Lower Sorbian is spoken in and around the city of Cottbus in Brandenburg. Signs in this region are usually bilingual, and Cottbus has a Gymnasium where one language of instruction is Lower Sorbian. It is a heavily endangered language. Most native speakers are in the oldest generation today.
The phonology of Lower Sorbian has been greatly influenced by contact with German, especially in Cottbus and larger towns. For example, German-influenced pronunciation tends to have a voiced uvular fricative[ʁ] instead of the alveolar trill [r]. In villages and rural areas German influence is less marked, and the pronunciation is more "typically Slavic".

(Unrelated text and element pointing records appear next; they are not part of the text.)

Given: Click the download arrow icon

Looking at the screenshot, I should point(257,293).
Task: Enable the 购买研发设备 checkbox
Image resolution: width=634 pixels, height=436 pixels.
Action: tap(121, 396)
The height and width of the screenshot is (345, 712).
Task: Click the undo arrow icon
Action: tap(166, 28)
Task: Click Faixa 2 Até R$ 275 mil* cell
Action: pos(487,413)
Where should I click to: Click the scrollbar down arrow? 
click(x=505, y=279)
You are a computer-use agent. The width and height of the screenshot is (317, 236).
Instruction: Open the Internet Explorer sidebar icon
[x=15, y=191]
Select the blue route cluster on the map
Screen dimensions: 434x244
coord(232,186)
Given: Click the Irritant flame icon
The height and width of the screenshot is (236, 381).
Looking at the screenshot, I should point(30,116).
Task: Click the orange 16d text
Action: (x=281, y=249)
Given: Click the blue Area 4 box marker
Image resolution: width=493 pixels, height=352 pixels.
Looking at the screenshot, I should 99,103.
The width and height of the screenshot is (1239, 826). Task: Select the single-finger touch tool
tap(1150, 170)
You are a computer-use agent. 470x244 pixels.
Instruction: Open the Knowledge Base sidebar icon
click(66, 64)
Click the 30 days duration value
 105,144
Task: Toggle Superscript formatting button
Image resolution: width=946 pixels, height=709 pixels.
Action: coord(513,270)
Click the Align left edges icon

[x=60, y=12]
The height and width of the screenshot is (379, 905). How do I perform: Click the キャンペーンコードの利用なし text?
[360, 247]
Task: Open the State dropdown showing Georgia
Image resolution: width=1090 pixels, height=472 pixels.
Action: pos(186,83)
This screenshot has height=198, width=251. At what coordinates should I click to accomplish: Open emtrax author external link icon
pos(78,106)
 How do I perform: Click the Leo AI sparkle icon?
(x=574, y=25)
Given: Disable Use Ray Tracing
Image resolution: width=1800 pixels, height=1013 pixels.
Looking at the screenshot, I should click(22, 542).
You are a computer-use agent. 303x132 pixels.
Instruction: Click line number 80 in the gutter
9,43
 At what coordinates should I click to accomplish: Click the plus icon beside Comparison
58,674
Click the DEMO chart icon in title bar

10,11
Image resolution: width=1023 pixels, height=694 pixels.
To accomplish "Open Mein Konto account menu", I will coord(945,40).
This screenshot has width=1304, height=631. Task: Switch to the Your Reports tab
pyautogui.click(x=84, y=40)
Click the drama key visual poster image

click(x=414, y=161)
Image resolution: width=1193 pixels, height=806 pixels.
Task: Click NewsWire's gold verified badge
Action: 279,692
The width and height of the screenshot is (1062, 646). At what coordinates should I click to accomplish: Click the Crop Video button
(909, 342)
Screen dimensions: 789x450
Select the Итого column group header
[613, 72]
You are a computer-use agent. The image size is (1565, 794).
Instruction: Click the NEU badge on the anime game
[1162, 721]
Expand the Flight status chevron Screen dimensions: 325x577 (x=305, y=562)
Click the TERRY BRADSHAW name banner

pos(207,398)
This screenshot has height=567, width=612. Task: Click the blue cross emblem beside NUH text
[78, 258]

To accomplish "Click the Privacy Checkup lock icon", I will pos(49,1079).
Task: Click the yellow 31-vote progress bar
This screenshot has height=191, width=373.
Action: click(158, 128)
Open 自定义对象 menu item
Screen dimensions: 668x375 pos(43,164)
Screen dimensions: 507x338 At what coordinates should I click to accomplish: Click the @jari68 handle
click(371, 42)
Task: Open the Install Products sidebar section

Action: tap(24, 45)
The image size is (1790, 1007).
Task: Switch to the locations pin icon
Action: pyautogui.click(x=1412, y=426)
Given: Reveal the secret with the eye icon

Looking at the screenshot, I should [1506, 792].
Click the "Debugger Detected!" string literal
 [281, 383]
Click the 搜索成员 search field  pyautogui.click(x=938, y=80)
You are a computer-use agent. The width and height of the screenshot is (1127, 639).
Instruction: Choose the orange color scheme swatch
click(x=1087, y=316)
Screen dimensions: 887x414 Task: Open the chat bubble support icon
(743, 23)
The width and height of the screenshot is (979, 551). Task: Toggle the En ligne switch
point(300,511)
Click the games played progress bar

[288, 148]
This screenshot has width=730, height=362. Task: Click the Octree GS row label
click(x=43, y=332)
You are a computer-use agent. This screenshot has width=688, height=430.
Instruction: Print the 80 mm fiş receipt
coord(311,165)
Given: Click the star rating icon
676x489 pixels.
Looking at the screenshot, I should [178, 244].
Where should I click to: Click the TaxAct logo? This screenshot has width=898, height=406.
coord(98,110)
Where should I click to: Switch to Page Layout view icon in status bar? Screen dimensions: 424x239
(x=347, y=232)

/t͡ʃ, ʃ, ʒ/ have been variously transcribed with ⟨t͡ʃ, ʃ, ʒ⟩ and ⟨t͡ʂ, ʂ, ʐ⟩. Their actual phonetic realization is flat postalveolar [t͡ʃ˖, ʃ˖, ʒ˖] in all of the Lower Sorbian-speaking area. This is unlike in standard Upper Sorbian, where these are palato-alveolar[t͡ʃ, ʃ, ʒ].
/h/ is voiceless [h], unlike Upper Sorbian, where it is voiced [ɦ].
Wšykne luźe su lichotne roźone a jadnake po dostojnosći a pšawach. Woni maju rozym a wědobnosć a maju ze sobu w duchu bratšojstwa wobchadaś.
(All people are born free and equal in their dignity and rights. They are given reason and conscience and they shall create their relationships to one another according to the spirit of brotherhood.)